Advertisement
YOU ARE HERE: LAT HomeCollections

Crisis in Yugoslavia

Yeltsin to Get Peace Plan for Yugoslavia From Envoy

April 18, 1999| From Reuters

MOSCOW — Former Prime Minister Viktor S. Chernomyrdin, Russia's special envoy on the Yugoslav crisis, will present President Boris N. Yeltsin on Monday with proposals to resolve the conflict, Russian news agencies said Saturday.

Chernomyrdin said that resolving the conflict would be a difficult process but that he was ready this week to start foreign trips to try to achieve a diplomatic breakthrough.

Chernomyrdin, who says Russia should keep a cool head with the North Atlantic Treaty Organization despite anger over fellow Slavs and Orthodox Christians in Yugoslavia being bombed by the alliance, was appointed Wednesday. He has held meetings with Western diplomats and local experts on the crisis.
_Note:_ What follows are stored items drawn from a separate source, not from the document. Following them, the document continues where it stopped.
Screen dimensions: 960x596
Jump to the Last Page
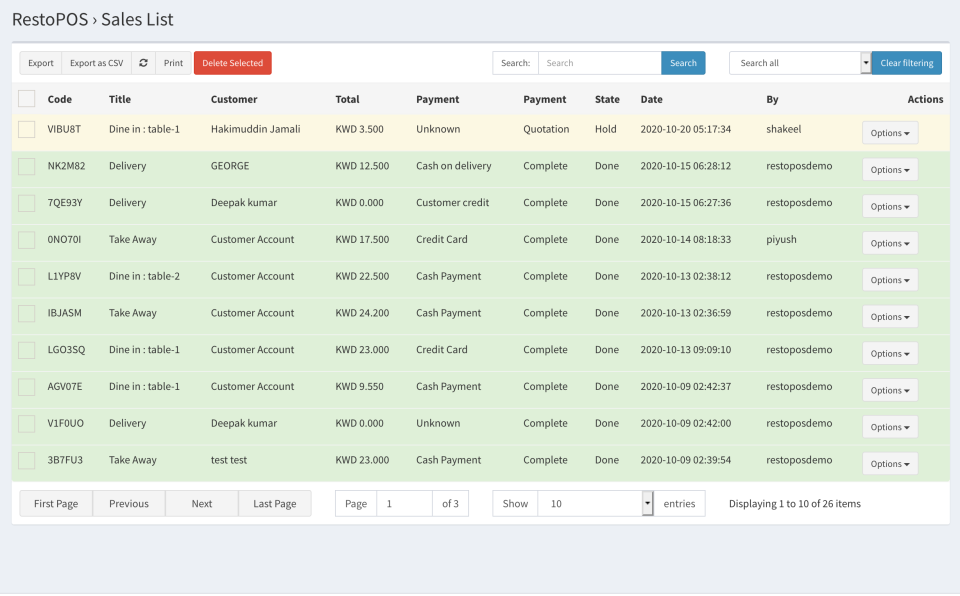(274, 503)
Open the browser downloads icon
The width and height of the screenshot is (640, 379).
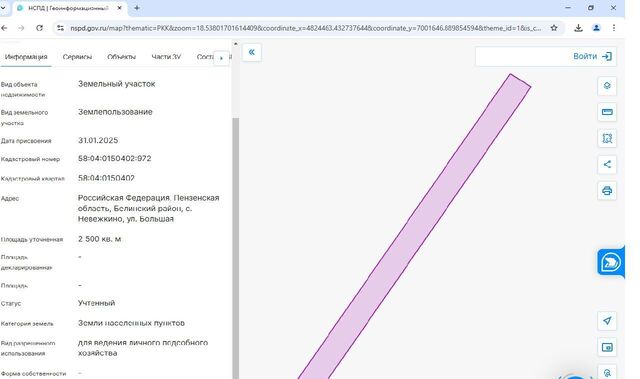578,28
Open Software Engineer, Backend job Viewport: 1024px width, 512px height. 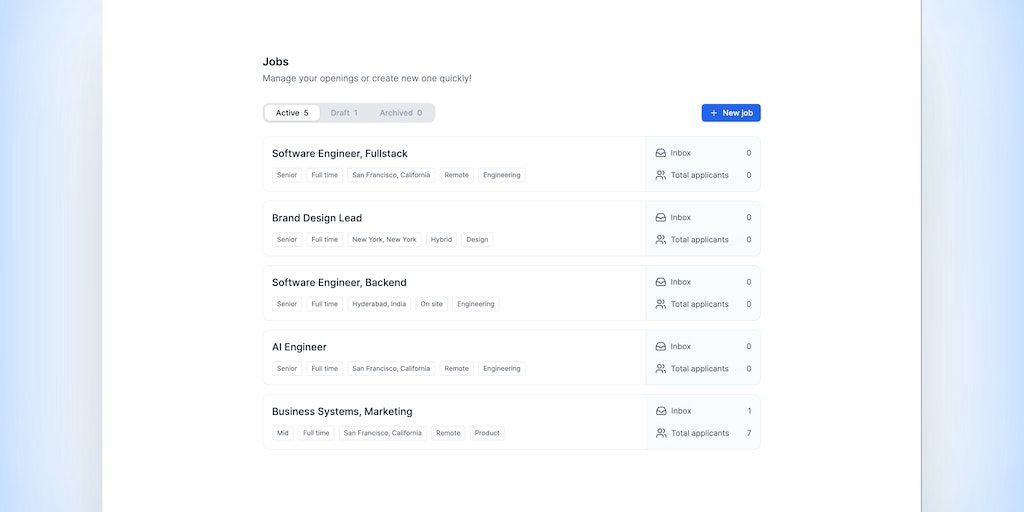click(339, 282)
Interfax news agency quoted Chernomyrdin as saying that Yeltsin had called a meeting on the Balkan crisis for Monday and that the former prime minister would present concrete proposals then.

The meeting would also be attended by Prime Minister Yevgeny M. Primakov and Foreign Minister Igor S. Ivanov.

Chernomyrdin was also quoted as saying that his first foreign trips to discuss the crisis would begin this week. He has also said he is ready to travel to Belgrade.

"It is a difficult process. Everyone is saying that the question has to be resolved in a peaceful way and admit that mistakes have been made," Chernomyrdin was quoted as saying of his meetings with ambassadors from NATO countries.

"It is easy to begin, but stopping a barbaric process which destroys people is not so simple," Itar-Tass news agency quoted him as saying.

He added that Russia was seen as the force that could help bring about peace in the region.

He also said he met with Ivanov on Saturday. Chernomyrdin's press service earlier said the former premier had held consultations with local experts as he geared up for possible visits to European capitals this week.

German Chancellor Gerhard Schroeder, whose country has unveiled a plan to end the Yugoslav conflict, has said he is ready to meet with Chernomyrdin soon to seek ways to end the crisis.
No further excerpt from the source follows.